BEGIN Excerpt provided

Debugging C# AWS Lambdas

08 June 2021

While working on a client project, I was distressed by the fact that debugging the Lambda implementations was such a chore.

In order to debug a lambda, we would write a custom test harness around the handler. The test harness would setup the environment variables and the event object. On execution, the lambda would then connect to AWS resources via SSH tunnels.

Why It Sucked

Using the custom test harness wasn’t bad. It was sufficient, but it took some time to refine the test harnesses to a point they were easy to use. The downside came with the fact that we had to create a unique harness for each handler. Each harness was an NUnit test method marked with an Explicit annotation. The annotation allowed the test runner to ignore them on unit test executions.

The aggravating part came with making sure the harness would connect to the external AWS services. In our case, we were leveraging Aurora DB, Document DB, and SQS queues. It was a large project, so we had a dedicated DevOps team managing those resources. But in order to access them, we would also need to ensure that we had all our credentials up to date, and that we had a running VPN tunnel to allow the connection to a bastion host. Any changes to the services, their current state, or the credentials caused a block to our development.

END Excerpt provided

# Written task 1:
Which external AWS services does the post on debugging C# AWS Lambdas say the project was using?
# Written task 2:
Echo the part of the post on debugging C# AWS Lambdas starting at "Debugging C# AWS" and ending at "such a chore.".
The items that come after this post are separate material.

BEGIN Record set

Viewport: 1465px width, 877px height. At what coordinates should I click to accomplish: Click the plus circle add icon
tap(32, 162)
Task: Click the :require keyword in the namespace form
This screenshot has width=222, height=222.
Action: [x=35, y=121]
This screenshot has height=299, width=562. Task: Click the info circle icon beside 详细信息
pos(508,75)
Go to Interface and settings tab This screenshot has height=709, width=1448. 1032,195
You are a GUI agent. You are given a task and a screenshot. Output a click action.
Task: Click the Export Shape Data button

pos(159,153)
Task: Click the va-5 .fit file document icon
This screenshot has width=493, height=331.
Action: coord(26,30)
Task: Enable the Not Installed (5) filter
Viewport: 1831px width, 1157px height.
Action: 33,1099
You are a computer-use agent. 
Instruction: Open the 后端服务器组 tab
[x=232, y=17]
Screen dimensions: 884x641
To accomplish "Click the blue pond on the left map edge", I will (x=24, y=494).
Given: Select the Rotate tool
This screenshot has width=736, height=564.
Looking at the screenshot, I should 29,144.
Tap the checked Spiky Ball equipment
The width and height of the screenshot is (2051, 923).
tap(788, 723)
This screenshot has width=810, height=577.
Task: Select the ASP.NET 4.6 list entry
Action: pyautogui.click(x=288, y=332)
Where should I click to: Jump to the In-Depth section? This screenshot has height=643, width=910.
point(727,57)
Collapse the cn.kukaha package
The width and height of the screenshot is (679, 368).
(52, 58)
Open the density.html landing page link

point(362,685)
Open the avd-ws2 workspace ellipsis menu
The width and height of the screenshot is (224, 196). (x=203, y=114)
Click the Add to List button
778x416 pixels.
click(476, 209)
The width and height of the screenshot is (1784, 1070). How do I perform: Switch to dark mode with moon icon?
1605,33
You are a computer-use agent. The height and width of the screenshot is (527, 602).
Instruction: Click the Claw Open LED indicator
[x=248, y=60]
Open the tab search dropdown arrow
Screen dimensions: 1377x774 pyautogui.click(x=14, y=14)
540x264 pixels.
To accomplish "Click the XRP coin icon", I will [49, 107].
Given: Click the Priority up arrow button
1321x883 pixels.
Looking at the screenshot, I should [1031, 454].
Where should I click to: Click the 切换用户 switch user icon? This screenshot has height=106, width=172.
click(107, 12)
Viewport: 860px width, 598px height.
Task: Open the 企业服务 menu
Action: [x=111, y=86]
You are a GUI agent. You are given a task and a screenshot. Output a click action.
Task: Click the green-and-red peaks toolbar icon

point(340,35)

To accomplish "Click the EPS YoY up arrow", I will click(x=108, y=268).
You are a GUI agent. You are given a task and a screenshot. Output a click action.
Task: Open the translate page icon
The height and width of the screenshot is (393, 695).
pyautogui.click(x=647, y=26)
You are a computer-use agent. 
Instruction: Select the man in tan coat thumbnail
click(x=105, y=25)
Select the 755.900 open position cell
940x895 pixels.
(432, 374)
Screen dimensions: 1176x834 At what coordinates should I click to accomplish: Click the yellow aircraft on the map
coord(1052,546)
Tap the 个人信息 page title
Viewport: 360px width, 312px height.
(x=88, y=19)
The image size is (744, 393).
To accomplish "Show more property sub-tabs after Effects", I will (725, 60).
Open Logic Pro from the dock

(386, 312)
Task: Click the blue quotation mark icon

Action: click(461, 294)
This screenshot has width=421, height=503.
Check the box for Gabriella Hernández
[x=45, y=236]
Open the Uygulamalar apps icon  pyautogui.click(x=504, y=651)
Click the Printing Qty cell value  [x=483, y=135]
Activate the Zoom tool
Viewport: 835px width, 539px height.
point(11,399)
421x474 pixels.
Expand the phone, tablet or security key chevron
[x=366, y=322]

END Record set

# Result 1:
Aurora DB, Document DB, and SQS queues

# Result 2:
Debugging C# AWS Lambdas

08 June 2021

While working on a client project, I was distressed by the fact that debugging the Lambda implementations was such a chore.